Shannock Mill is expected to qualify for a greater density of housing units, because of its affordable housing component.
“Any residential units you build under new construction, 25% of those would have to be deeded affordable housing. When I say ‘deeded,’ I mean 30 years deeded,” Marlowe explained. “We really haven’t gotten into this at the town level yet. There’s been a change of planning officers there.”
Two mills once anchored the site: the Clark Cotton Mill/Columbia Narrow Fabrics Company built in 1848 in the center of the village, and to the West, the Carmichael Mill complex, rebuilt in 1885 after a fire destroyed the original structure.
The mill buildings and several additional structures, which had been vacant for 50 years, were unsalvageable. Marlowe’s crew razed those buildings, a project that was complicated by the permits required for asbestos abatement and demolition. Despite the largely undeveloped state of the site, the Horseshoe Falls dam and the Pawcatuck River flowing past the property give the village an undeniable charm. Shannock Village was listed on the National Register of Historic Places in 1983.
The Wood-Pawcatuck watershed was designated in 2019 as “Wild and Scenic” by the National Park Service, and the Shannock Mill project enjoys the support of the Wood-Pawcatuck Watershed Association. Members of the Wood-Pawcatuck Wild and Scenic Rivers Stewardship Council stopped by recently, to meet with Marlowe and hear an update on his progress.
The Remediation Continues
The challenge now facing Marlowe’s team is removing the remaining oil-contaminated soil. Efforts to work with Amtrak to remediate an adjacent contaminated parcel it owns have been unsuccessful.
“We ended up getting huge impact crushers on-site to crush up a lot of the cement,” Marlowe said. “These were the piers that were in the floor of the mill that they used to anchor all the weaving and looms to. The only buildings that are remaining are the turbine room building and the adjacent cut stone granite foundation. … Originally, the mill was sited there and they had a turbine located there for mechanical power. It was all belt drive at one point, then they put in a new hydropower turbine that then was electrified - the mill.”
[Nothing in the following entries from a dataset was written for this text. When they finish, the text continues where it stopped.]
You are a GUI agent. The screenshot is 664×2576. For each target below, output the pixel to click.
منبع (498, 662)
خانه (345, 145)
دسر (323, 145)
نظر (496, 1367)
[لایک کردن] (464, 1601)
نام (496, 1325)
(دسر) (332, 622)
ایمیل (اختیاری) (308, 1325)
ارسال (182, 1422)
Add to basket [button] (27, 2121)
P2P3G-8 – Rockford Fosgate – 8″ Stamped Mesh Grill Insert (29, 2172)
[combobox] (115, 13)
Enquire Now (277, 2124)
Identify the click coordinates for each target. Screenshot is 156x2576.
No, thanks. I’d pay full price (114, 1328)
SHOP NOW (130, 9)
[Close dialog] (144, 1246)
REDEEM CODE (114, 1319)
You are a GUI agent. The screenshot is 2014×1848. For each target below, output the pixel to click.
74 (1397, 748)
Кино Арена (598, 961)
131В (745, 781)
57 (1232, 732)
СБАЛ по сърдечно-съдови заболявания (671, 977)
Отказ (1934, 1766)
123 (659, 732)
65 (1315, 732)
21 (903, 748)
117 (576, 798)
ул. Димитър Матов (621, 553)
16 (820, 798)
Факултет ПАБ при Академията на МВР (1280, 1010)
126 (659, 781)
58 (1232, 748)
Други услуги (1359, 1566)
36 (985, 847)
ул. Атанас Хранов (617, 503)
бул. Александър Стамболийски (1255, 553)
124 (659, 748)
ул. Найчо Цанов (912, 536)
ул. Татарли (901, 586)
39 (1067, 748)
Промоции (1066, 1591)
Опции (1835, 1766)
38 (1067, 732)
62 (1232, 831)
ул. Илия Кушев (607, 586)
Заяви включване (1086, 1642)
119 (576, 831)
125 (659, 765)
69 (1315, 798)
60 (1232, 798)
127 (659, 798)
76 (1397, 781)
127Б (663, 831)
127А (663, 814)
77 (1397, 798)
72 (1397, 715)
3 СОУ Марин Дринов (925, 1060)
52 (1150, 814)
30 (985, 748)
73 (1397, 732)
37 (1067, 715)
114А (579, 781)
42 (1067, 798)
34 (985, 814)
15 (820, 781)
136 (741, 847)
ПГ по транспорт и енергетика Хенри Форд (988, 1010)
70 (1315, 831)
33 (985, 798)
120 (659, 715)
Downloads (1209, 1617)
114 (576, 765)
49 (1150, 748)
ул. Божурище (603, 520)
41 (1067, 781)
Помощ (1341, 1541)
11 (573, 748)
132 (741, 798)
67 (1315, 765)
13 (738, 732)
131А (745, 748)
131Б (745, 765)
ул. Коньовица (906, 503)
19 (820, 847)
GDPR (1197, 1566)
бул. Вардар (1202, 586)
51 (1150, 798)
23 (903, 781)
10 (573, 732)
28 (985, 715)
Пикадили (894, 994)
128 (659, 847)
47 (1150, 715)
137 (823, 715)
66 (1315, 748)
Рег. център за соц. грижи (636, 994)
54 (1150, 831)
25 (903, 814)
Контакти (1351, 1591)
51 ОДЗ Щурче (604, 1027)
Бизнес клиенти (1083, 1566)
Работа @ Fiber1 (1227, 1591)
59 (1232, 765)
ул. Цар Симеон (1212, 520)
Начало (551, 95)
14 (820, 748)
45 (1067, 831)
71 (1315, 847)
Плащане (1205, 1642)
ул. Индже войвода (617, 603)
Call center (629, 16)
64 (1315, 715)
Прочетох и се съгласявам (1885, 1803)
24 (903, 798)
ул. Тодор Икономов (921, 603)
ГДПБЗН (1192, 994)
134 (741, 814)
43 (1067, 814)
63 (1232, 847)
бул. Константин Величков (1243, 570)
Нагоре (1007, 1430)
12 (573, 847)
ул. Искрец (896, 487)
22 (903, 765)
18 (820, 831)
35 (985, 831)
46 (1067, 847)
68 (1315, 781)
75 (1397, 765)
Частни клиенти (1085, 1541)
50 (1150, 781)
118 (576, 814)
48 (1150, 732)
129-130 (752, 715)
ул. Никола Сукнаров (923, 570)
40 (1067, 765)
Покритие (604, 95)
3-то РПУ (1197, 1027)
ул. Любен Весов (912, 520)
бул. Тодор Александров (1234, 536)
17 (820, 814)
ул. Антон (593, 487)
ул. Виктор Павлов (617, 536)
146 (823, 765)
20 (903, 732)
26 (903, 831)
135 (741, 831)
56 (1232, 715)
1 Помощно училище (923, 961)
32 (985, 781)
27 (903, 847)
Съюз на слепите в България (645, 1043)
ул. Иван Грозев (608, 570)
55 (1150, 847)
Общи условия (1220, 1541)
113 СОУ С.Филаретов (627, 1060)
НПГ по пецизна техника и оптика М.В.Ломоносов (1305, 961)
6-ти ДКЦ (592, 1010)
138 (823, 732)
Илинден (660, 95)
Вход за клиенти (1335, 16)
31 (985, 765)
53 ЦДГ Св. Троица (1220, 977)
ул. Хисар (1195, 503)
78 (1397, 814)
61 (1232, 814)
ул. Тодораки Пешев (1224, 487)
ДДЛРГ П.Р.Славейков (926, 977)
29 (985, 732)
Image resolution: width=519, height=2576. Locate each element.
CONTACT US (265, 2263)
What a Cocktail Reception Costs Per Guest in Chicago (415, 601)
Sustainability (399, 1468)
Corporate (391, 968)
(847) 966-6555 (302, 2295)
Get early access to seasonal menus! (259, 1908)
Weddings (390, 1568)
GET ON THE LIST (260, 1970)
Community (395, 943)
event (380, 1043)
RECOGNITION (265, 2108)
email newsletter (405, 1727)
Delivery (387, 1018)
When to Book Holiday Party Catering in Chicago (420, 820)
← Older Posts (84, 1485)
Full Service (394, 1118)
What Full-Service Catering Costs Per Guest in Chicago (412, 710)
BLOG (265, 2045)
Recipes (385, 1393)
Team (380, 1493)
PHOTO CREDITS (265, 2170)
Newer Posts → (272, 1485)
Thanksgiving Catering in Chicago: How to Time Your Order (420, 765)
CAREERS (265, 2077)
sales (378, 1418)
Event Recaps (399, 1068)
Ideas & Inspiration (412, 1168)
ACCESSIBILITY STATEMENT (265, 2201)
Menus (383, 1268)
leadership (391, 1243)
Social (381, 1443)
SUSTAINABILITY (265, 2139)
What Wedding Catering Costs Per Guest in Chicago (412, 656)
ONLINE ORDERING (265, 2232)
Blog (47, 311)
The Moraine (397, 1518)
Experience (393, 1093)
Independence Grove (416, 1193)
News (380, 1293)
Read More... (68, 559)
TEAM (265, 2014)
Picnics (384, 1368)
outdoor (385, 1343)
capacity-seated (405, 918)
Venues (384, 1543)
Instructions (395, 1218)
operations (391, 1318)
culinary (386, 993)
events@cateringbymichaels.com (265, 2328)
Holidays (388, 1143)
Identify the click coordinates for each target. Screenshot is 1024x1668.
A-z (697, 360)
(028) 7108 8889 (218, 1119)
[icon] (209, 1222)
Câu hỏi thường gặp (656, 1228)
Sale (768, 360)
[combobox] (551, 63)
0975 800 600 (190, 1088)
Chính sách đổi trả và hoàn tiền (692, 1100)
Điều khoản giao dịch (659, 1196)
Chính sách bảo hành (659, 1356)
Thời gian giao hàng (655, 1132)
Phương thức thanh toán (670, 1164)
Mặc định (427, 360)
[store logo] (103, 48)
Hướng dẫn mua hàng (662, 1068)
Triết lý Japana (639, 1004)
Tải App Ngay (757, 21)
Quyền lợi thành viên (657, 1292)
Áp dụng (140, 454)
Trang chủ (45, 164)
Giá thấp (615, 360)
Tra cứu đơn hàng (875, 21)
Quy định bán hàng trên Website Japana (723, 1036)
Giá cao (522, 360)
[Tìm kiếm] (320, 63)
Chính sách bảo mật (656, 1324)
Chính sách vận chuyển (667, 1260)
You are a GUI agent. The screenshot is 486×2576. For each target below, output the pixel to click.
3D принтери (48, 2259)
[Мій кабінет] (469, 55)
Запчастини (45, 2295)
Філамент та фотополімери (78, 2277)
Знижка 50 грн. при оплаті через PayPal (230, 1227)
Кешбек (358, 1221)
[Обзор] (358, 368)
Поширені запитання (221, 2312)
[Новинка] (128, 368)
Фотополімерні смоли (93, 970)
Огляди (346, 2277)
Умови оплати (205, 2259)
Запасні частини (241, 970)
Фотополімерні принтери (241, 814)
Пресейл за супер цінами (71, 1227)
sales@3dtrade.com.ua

Housing and Commercial Plans
Two recently-completed affordable housing projects, Richmond Ridge in Richmond and Shannock Village, just over the line in Charlestown, are very close to Shannock Village.
“Richmond dropped their Richmond Ridge in over there, 32 units, and then, Charlestown dropped in the Shannock Village Cottages, 11 units, and I know there’s concern,” Marlowe said, noting that Shannock Mill will offer both market rate and affordable housing.
“We don’t want to throw 100% affordable in the midst of the village and I’m fully in agreement on that,” he said.
The housing, which is expected to comprise 14 units, four of them affordable rentals, will be built at the North Road end of the property.
“Up along the road here, create some housing,” Marlowe said, pointing to a rendering of the site. “This is North Road right across here. So, the idea was, create sort of a four-way intersection, not that there’d be stop signs on all four, but access into the site would be right across from North Road. The beauty of that is, as you’re coming up that elevation grade change, you’re not putting headlights in somebody’s living room.”
Marlowe is also planning a commercial space for the old turbine building.
“I think that turbine building and the structure adjacent to it could really be a beautiful space, with decks open to the river,” he said.
With so much permitting and fundraising still ahead, Marlowe does not have a target completion date.
“We’re going to spend the remainder of this year, probably into early next year, doing the remediation with this latest round of grant funding,” he said. “We should get a long way and this should get us across the finish line, unless there’s some sort of pocket of additional contaminated soils that we haven’t discovered. … What I’m so grateful for, and I know I’m just sounding like a Pollyanna here, but I am, is that the state stuck with us on this project.”